We were taking a walk around the block when Michael said he was a good value.

“Sure I’m depressed now,” he said, “but don’t forget what a good value I am.”

“Why?” I asked. I wanted him to sell me.

“I’m smart, I’m funny, I’m good-looking, and I make more money than you do.”

“Not by much,” I say. I am closing the gap. Coming in hard on the outside.

It’s lifting.

This morning, immediately upon waking, Michael said, “You know who has really nice lips? Mr. Potato Head.

“They’re his best feature,” he said.

He says something like this and keeps me from giving up on love, which is so hard and demanding and tricky. He says something like this and keeps me from leaving. Leaving is what I am good at. Leaving and driving people away.

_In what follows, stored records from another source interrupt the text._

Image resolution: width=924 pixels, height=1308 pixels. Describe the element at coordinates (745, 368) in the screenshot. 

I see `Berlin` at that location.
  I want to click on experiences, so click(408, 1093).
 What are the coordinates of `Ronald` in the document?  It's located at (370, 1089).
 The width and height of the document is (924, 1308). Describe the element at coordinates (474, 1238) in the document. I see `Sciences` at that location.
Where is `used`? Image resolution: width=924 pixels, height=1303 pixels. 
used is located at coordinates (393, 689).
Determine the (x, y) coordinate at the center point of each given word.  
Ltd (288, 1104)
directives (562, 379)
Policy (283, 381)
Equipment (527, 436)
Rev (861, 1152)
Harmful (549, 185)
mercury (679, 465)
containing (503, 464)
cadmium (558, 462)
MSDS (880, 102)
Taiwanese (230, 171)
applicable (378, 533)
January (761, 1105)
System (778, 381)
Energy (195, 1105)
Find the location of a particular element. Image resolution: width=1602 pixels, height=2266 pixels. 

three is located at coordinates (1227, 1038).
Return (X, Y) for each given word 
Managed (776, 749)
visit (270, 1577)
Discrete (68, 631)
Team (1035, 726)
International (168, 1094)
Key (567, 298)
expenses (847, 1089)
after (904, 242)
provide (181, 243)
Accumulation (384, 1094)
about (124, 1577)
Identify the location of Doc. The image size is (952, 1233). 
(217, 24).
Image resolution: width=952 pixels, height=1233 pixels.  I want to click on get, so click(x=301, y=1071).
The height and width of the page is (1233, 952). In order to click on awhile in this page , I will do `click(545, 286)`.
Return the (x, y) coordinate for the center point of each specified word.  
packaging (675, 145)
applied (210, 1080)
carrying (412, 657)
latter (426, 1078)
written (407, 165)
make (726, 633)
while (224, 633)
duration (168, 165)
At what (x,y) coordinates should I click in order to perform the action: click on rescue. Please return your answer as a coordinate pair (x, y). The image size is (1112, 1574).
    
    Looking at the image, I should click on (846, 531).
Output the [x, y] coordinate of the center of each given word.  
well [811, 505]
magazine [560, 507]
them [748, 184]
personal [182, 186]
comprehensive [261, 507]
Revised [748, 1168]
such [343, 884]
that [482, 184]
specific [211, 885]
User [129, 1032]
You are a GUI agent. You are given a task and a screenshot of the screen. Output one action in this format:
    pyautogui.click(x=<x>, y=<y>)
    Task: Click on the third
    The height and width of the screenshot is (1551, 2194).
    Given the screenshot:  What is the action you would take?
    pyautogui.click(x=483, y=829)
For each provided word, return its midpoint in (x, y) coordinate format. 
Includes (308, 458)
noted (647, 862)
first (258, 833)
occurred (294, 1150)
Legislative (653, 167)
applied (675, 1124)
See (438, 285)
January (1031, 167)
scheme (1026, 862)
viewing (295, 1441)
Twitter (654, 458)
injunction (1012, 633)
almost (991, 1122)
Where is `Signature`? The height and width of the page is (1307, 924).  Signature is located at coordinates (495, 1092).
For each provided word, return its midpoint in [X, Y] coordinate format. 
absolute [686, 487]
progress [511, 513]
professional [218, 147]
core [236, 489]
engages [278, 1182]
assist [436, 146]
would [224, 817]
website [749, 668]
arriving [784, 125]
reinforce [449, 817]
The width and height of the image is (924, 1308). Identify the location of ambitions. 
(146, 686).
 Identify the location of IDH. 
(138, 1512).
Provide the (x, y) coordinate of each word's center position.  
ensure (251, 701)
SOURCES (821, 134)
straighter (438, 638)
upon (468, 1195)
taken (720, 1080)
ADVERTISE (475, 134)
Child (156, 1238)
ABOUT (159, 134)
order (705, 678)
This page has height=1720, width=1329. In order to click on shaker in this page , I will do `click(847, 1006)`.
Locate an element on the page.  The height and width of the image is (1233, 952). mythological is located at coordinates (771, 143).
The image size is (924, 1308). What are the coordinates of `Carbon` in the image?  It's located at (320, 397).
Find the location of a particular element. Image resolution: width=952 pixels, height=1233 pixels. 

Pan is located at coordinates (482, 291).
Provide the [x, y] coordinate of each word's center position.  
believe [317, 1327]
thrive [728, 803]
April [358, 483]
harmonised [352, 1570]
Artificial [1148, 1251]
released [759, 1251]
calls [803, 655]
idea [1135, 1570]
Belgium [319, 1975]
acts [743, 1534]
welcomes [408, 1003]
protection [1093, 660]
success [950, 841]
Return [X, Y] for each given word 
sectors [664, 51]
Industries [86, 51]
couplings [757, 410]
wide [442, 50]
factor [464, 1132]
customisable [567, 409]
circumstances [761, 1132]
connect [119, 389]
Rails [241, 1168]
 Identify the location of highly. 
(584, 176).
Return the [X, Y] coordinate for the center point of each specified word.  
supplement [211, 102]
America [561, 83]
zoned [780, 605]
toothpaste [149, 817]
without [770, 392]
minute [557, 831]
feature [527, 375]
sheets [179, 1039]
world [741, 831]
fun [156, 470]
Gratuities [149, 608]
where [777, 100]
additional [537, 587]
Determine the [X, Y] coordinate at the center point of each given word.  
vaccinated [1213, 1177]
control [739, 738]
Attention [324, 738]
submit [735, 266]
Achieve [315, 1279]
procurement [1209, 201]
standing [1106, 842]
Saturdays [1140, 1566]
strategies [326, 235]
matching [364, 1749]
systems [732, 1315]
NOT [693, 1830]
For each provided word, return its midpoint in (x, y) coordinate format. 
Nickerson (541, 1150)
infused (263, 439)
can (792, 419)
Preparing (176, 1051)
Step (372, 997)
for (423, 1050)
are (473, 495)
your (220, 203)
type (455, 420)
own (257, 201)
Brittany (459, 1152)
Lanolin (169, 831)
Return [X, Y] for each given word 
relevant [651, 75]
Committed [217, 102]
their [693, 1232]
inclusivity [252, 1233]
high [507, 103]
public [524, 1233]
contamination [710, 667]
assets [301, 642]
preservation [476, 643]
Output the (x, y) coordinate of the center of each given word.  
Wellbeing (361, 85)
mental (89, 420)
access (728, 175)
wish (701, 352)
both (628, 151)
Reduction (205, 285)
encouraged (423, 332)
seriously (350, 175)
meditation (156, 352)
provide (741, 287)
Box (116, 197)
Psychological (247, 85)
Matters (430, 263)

When I first knew him, he once turned to me and said, “If I had to choose only one fabric, it would be rayon.”

• • •

The honeymoon is planned. Tickets to Paris have been procured, using up all of Michael’s Delta frequent-flier miles, which he didn’t even know he had. They would have just expired quietly in his desk drawer, had I not ferreted them out. We are going to fly business class, 150,000 miles for both tickets. I’m stunned that Gabrielle didn’t get to them earlier; they had somehow slipped through a crack in the system.

I read in a guidebook that the Hôtel Panthéon in the Latin Quarter has the perfect room for honeymooners, with a canopy bed and a view, all for less than two hundred dollars a night including breakfast. Room 14. I send a fax, they send one back, and it’s ours.

This is tremendous. It is absolutely nothing like planning a wedding.

I am spooning with him, on top of the bed. It’s almost noon, and neither one of us has gotten up.